Okung started 15 games in the 2012 regular season for the Seahawks. He started both playoff games versus the Washington Redskins and Atlanta Falcons as well. 2012 marked Okung's first season without missing consecutive games since entering the NFL in 2010. He was voted as a starter in the 2012–2013 Pro Bowl making it his very first appearance. He was considered among many football analysts as being a top 5 Left Tackle in the 2012–2013 season while contributing to an offense that featured C Max Unger, RB Marshawn Lynch, and QB Russell Wilson in the Pro Bowl too.

Okung started in only 8 games due to injury in 2013, but the Seahawks finished the season 13–3. In the playoffs, the Seahawks beat both the New Orleans Saints and San Francisco 49ers to reach Super Bowl XLVIII. The Seahawks won the Super Bowl 43–8 after they beat the Denver Broncos to give Okung his first Super Bowl ring.

Okung started 14 games in the 2014 season and help the Seahawks finish with a 12–4 record.
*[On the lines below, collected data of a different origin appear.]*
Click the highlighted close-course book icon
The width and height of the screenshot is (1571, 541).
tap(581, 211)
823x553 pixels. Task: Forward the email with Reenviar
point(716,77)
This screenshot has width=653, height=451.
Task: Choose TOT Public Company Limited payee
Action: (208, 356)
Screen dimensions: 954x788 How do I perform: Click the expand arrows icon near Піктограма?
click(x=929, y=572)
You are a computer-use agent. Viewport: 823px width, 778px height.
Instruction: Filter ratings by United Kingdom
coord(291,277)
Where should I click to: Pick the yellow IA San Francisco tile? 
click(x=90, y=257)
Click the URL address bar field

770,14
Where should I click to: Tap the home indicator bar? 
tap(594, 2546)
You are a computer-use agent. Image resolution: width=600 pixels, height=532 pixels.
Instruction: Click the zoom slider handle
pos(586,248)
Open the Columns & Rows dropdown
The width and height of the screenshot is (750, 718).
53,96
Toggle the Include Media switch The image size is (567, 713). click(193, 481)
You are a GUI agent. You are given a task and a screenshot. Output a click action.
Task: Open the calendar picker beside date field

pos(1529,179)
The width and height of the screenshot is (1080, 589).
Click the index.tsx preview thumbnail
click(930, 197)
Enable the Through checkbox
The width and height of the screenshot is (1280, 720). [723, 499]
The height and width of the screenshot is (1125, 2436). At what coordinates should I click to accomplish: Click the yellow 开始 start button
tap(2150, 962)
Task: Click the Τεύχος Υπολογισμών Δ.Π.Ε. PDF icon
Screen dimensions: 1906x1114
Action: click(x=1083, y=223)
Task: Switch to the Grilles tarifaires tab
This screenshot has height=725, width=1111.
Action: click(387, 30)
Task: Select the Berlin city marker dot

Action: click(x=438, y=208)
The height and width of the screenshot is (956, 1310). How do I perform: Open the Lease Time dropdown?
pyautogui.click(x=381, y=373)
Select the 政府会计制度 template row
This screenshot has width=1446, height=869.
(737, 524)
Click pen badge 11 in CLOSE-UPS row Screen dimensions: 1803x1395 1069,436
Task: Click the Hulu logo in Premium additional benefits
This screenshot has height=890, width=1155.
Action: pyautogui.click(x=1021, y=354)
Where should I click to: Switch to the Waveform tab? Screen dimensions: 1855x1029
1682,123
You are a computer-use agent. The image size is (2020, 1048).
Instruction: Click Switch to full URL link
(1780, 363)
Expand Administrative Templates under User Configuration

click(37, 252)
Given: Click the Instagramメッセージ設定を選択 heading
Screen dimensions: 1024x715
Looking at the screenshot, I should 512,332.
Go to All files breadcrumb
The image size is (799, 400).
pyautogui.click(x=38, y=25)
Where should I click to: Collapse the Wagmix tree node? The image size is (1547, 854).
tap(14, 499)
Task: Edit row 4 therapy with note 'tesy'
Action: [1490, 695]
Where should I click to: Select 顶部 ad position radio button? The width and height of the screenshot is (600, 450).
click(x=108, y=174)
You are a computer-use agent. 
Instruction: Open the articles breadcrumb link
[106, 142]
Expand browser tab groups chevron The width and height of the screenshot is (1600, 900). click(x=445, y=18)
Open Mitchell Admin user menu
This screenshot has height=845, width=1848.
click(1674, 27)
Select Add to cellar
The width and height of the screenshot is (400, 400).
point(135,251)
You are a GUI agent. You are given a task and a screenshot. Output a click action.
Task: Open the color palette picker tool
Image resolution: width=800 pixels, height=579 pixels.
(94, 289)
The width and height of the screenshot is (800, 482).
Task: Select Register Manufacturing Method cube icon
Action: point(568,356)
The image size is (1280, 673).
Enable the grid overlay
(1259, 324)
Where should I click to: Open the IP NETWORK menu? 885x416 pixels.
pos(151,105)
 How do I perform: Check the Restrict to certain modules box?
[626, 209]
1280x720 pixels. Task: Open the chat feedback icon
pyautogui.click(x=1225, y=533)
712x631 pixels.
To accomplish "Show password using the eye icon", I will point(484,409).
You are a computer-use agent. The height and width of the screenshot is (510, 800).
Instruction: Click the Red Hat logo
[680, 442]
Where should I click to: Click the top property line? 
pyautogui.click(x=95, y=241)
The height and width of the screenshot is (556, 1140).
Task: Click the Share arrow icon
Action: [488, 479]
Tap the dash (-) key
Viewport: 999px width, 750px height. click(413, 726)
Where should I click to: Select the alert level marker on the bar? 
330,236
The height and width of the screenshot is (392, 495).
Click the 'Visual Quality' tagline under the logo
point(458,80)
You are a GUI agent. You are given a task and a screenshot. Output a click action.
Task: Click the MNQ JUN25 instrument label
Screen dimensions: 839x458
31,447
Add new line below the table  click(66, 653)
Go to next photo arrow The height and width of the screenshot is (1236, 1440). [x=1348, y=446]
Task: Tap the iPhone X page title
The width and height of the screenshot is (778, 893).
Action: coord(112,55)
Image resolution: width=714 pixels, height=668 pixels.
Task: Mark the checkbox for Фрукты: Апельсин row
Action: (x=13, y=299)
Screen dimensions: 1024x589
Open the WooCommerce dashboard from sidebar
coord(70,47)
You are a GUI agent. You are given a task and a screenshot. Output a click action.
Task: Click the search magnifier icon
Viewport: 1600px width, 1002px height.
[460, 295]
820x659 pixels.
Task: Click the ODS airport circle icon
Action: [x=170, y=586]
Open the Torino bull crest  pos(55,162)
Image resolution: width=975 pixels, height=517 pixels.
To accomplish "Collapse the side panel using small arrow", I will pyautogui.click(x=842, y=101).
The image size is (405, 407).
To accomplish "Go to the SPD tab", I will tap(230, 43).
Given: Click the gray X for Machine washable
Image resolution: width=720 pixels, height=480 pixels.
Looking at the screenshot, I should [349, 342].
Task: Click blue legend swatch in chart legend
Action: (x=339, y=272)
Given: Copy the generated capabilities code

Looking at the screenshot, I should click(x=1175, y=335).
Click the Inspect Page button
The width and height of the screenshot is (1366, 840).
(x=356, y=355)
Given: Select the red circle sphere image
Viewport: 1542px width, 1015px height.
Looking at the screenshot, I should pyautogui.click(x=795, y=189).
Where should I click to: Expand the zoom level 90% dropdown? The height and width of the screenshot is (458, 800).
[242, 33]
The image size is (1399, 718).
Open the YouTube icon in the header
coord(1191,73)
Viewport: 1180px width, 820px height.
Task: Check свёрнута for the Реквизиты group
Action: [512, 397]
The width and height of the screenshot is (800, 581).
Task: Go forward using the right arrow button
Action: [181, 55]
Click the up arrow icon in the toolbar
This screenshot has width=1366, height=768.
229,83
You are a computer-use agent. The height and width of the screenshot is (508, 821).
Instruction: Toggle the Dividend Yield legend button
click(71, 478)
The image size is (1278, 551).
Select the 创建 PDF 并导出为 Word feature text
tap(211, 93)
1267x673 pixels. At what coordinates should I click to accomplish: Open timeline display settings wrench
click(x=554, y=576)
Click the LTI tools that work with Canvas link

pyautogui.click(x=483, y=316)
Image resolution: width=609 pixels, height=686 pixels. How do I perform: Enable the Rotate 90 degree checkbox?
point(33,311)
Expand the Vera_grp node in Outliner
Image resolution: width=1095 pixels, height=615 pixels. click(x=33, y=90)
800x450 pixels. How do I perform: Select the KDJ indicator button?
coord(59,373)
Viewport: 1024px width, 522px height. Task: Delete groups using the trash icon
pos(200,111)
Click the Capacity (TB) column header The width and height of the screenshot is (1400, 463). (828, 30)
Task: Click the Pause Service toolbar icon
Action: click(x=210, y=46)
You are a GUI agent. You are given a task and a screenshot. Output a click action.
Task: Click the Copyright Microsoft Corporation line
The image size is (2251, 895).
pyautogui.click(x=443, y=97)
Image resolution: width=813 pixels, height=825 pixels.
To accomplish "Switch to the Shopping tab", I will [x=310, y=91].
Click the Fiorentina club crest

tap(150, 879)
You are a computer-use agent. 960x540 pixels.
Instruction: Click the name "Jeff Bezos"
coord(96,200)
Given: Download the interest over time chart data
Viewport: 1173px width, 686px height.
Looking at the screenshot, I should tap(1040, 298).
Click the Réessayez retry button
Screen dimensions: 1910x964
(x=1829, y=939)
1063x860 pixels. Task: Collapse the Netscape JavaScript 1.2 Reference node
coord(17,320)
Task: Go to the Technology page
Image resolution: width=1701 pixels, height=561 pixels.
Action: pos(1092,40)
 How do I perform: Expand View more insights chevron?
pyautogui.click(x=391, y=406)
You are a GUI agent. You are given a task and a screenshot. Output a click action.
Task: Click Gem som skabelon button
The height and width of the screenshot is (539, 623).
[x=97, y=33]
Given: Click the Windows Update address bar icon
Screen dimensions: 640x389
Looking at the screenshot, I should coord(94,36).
The Seahawks beat both the Carolina Panthers and Green Bay Packers to reach Super Bowl XLIX. The Seahawks failed to repeat as Super Bowl champions after they lost 28–24 to the New England Patriots.

Okung started in 13 games in 2015 and the Seahawks finished with a 10–6 record and earned the #6 seed. The Seahawks defeated the Minnesota Vikings 10–9 in the Wild Card game, but lost 31–24 in the Divisional round to the Panthers.

===Denver Broncos===
Following the end of his six-year contract with the Seattle Seahawks in 2016, Russell Okung opted to represent himself as a free agent in the NFL. Okung called his decision "Betting on Myself." During his free agency, Okung met with the New York Giants, Pittsburgh Steelers and Detroit Lions, was invited to visit with the San Francisco 49ers and didn't initially rule-out resigning with the Seattle Seahawks.

On March 17, 2016, Okung signed with the Denver Broncos on a one-year deal worth $5 million, which included an additional four-year, $48 million option. The contract he negotiated for himself for 2016, had no guaranteed money and was extremely team-friendly and incentive-laden and is solely based on his performance. Had the Broncos exercised the option to retain him in 2017 he would have received $21 million guaranteed for 2017 and 2018. He ended up starting all 16 games at left tackle for the Broncos in 2016.

On February 23, 2017, the Broncos declined Okung's option on his contract, making him a free agent.

=== Los Angeles Chargers ===
On March 9, 2017, Okung signed a four-year, $53 million contract with the Los Angeles Chargers. He started 15 games at left tackle in his first year as a Charger, on his way to his second Pro Bowl. He followed that up in 2018 with 15 starts at left tackle, missing one game with a groin injury.

During the 2019 offseason, Okung suffered a pulmonary embolism due to blood clots in his lungs. He was placed on the reserve/non-football illness list to start the season. He was activated off NFI on October 26, 2019.

===Carolina Panthers===
On March 4, 2020, the Chargers agreed to trade Okung to the Carolina Panthers in exchange for guard Trai Turner. The deal became official on March 18. He only made seven starts at left tackle due to injury.

On June 6, 2023, Okung announced his retirement from professional football.

==Personal life==
Russell Okung is the son of Akpabio and Victor Okung. Okung, who graduated in 2009, was a marketing major at OSU. He is of Nigerian ancestry.

In 2016, Okung co-founded the Greater Foundation, an organization that "aims to equip the next generation with the tools to reach their highest potential through mentoring and leadership development." Through the Foundation and through other personal effort, Okung focuses on providing access and opportunity for underserved youth, particularly in the tech sector. Okung is also interested in the startup world and entrepreneurship. Since 2019 he has been open about his support for Bitcoin. He and fellow NFL player Matt Barkley have requested their salaries be paid in Bitcoin but were denied at the time. Okung has also launched his own Bitcoin brand and event series, "Bitcoin Is _", which had its inaugural installment on September 1, 2019, in Los Angeles. As of December 2020, he was buying bitcoin with half of his NFL salary.

In April 2020, Okung launched Okung Ventures.